An otherwise peaceful pastime has been roiled by conflict as digital field guides, and the song recordings they include, have made birding easily accessible for anyone with a smartphone and, sometimes, a portable speaker. In a hobby where reward has come from years of quietly, patiently waiting outdoors and diligently studying technical tomes, there is deep resentment of birders who are relying on these easy-to-use—or abuse—apps.

The American Birding Association is apparently considering “a major revision to its oft-cited Code of Birding Ethics to address smartphone use,” with the National Audubon Society also planning a “comprehensive policy” on the issue.

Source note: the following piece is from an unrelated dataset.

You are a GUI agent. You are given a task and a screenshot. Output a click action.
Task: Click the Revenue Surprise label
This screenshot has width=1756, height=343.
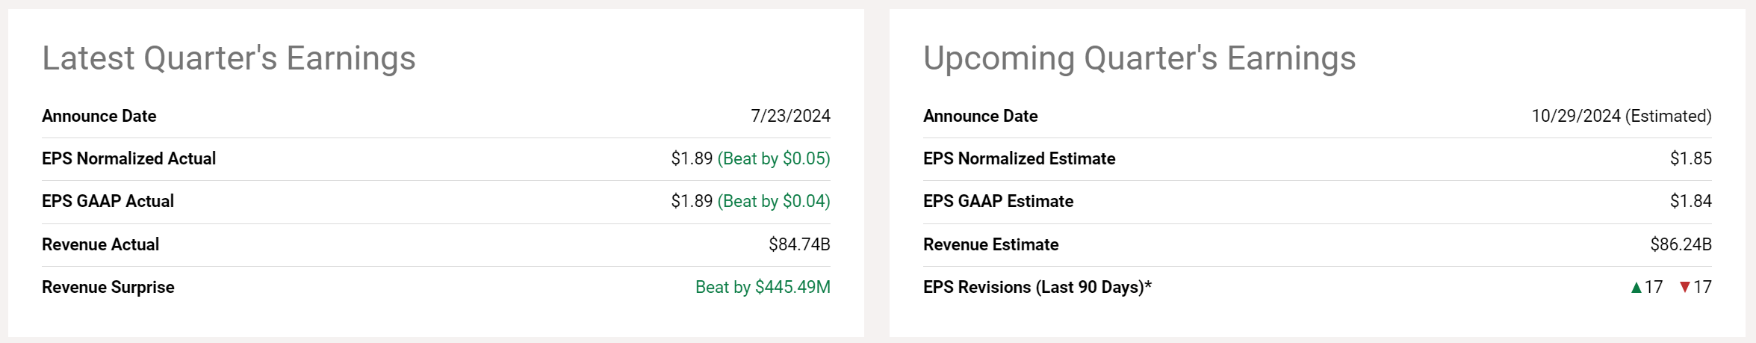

Some say it can get stressed if it thinks the playback is a territorial threat. A predator may even be lying in wait. The bird could also leave its habitat or stop responding to the calls, realities scientists say make them nervous.

“The I-gadgets are incredibly dangerous to people who know nothing about birds,” said avid birder Heidi Trudell.

I’m now expecting to hear tales of pitched battles with knitting needles between those who are for or against the use of iPads for knitting patterns …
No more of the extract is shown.